What makes the approach affordable is the complementary use of two technologies – radio telemetry and GPS. Each tracked item is affixed with an inexpensive radio-frequency identification, or RFID, tag that can be pinged by a GPS-equipped handheld device. With the help of triangulation, a worker can quickly determine the exact location of thousands of items.

Selected targets

In order to find receptive markets, inventors have often taken aim at undesirable manual work that is dirty, tedious, or likely to cause injury. Masonry, being physically stressful and repetitive, has been a prime target since the 80s.

Thanks to recent improvements in technology, Construction Robotics, which is based in Victor, New York, now has a commercial solution called SAM, an acronym for semi-automated mason. As the name implies, the bricklaying and mortar-applying machine operates under worker supervision, increasing productivity and eliminating some of the more tedious aspects of the work.

“Every project is unique, which is not something that automation works well with,” says Zak Podkaminer, director of Strategy for the Rochester-area firm. “So the challenge is, how do you control the variables? That’s why we believe that collaborative robots – a semi-automated approach – are the way of the future.”

Inspection work is another target. The affordability of drone technology and image capturing devices has made drone inspections not only safer, but more cost efficient in many applications.

For example, Halifax-based AeroVision Canada, which uses drones to collect data, was hired to gather data on the condition of the stonework at Halifax’s City Hall, a heritage building that has recently been refaced. “The cost was the same or less than just getting the scaffolding they would have needed to do the inspection with traditional methods,” says the company’s CEO, Trevor Bergmann. “Our method substantially reduced the overall risk, and nobody was needlessly working at heights.” 

Drones are also commonly used by AeroVision Canada to inspect wind turbines, Bergmann notes, as well as to track work progress across large areas.

Job site challenges

The geographic dispersion of work and materials, plus variations in scale, terrain, and transportation requirements, make the average job site tough to automate. Haas notes that many attempts to introduce automation on job sites were shelved in the 90s because of limitations in robotic hardware and a relative lack of computing power.
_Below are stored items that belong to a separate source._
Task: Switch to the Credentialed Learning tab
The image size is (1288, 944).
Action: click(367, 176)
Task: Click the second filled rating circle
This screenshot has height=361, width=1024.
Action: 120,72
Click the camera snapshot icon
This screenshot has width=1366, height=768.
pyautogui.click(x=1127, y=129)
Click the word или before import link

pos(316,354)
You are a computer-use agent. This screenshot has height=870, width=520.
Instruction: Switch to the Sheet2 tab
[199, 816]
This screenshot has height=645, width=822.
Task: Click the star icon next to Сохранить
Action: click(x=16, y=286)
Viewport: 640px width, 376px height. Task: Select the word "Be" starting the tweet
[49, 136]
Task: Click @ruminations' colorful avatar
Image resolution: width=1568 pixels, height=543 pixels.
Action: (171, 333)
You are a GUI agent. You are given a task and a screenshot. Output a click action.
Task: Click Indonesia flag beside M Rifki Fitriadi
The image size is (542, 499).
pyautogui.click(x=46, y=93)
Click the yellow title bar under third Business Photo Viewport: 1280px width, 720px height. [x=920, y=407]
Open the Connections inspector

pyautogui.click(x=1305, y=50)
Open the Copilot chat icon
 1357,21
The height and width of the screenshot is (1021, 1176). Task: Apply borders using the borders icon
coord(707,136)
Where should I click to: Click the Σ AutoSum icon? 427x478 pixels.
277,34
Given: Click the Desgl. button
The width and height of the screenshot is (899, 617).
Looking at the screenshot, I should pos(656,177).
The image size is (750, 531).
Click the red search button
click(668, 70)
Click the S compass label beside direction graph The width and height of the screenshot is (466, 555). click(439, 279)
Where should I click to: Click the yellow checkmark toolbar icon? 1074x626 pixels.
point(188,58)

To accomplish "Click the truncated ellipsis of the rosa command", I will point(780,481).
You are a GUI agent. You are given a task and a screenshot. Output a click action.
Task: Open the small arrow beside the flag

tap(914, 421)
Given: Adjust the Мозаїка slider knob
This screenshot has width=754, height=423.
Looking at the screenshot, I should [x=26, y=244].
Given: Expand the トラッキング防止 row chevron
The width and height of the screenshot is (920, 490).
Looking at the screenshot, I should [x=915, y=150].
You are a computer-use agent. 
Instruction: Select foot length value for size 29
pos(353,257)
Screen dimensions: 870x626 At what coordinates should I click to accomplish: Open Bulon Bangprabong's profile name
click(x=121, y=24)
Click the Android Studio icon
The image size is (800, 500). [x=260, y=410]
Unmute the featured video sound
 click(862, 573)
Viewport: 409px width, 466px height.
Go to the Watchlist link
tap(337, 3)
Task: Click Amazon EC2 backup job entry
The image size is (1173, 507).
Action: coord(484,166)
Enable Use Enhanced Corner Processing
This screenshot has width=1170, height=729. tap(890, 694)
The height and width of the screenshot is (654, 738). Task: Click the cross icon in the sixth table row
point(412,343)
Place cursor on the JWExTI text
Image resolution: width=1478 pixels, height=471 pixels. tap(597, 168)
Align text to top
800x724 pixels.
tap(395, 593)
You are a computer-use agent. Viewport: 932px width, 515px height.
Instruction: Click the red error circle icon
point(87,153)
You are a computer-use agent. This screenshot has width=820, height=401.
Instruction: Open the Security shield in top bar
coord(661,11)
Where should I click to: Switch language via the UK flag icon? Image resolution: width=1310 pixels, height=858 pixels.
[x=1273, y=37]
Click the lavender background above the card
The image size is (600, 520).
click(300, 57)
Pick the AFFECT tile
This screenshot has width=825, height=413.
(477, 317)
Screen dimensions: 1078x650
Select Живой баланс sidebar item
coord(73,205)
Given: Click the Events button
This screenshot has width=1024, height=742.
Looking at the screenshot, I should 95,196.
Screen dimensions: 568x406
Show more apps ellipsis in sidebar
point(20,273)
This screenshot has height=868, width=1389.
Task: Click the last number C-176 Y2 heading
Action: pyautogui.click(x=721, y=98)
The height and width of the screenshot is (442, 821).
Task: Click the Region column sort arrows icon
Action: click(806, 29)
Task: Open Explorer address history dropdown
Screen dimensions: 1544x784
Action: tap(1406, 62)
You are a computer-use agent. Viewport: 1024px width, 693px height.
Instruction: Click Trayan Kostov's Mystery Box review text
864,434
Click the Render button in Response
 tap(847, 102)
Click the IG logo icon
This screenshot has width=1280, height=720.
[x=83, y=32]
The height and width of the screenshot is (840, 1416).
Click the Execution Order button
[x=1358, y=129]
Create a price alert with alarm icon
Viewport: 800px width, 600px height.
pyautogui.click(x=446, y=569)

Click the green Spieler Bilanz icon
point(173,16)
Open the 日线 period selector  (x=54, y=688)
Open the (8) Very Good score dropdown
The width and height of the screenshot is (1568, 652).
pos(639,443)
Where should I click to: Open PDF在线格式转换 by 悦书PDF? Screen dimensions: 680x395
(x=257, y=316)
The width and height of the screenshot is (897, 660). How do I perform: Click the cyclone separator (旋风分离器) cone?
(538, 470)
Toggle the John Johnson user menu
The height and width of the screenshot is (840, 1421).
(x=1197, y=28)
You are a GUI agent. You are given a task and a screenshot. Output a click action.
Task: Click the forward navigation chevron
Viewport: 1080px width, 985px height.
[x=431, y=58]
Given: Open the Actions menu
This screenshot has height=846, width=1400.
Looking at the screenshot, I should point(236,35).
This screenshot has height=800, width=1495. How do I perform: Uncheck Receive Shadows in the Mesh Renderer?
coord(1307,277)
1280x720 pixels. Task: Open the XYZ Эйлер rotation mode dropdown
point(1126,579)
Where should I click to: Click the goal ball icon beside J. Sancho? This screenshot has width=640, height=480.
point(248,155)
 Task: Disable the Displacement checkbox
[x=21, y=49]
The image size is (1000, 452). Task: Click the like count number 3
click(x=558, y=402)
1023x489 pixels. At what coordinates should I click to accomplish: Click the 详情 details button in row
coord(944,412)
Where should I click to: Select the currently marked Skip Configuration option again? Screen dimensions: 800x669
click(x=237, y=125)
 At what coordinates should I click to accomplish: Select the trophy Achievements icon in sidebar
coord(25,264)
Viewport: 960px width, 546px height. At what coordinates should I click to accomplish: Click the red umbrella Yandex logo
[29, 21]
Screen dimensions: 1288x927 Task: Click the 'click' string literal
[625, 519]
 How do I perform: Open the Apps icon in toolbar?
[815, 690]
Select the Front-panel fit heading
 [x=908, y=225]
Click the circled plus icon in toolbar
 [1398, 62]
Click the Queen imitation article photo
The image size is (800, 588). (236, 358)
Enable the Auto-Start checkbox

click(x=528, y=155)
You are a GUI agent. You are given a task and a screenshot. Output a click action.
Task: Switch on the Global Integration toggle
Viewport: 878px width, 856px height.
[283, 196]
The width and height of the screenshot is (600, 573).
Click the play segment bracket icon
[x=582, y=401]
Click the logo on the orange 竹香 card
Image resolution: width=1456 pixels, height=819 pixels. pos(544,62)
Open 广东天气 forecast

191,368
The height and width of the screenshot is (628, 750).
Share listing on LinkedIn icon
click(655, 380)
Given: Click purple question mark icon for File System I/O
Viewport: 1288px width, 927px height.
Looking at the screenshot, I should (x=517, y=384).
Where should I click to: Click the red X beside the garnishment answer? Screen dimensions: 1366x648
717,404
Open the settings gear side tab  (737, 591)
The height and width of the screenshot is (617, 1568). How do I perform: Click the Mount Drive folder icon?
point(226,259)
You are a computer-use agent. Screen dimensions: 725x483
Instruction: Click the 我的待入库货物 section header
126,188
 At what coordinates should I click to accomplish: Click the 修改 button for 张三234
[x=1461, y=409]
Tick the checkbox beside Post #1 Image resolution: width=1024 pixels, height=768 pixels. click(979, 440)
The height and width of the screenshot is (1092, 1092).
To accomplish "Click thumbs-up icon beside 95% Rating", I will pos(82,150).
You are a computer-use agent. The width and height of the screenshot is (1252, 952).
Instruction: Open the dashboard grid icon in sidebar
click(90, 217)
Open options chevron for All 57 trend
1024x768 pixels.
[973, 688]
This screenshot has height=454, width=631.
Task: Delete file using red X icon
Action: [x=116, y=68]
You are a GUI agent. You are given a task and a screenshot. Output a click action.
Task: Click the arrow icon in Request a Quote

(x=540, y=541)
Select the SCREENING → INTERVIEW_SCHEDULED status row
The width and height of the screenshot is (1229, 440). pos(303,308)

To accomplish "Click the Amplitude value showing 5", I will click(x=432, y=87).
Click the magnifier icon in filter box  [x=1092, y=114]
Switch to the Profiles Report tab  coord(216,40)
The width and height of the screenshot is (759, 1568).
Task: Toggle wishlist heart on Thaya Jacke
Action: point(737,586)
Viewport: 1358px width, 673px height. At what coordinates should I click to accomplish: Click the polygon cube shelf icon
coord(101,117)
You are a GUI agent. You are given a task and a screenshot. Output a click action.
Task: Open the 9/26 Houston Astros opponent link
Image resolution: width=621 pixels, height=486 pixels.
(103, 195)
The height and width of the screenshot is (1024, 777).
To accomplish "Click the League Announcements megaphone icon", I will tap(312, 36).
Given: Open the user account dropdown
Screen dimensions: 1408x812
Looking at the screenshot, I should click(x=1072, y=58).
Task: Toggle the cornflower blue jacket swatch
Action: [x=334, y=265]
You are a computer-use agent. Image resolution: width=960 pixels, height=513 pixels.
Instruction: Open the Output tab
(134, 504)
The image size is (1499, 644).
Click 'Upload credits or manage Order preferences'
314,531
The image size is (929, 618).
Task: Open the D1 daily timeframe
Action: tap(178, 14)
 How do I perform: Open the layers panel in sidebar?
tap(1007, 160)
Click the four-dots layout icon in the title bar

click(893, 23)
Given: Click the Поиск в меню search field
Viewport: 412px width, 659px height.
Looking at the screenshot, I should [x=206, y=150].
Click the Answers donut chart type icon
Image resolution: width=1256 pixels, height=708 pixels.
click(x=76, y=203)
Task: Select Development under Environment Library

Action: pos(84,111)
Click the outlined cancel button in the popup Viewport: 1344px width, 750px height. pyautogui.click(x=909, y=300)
“Processing power then was a hundred thousand or even a million times less per dollar compared with today,” Haas says, “so we’ve got way more opportunity now. Inertial motion units that used to cost a thousand dollars now cost two or three. Robots are lighter and more deployable. And now they’re 3D printing steel bridges and some pretty interesting concrete structures. So we’ve turned a corner.”

Much of the innovation is taking place in modular construction, which sidesteps many job site complexities. “At the most sophisticated end of the industry,” says Haas, “you’re seeing tremendous pre-fabrication, supply chain sophistication, and automation, and you’re seeing the impact.”

Haas notes that construction’s industrial sector, which is where automation is most prevalent, has seen annual productivity increases of over 5.2 per cent over the last decade, according to U.S. Bureau of Labor Statistics. “That’s significantly better than what manufacturing has seen,” he says.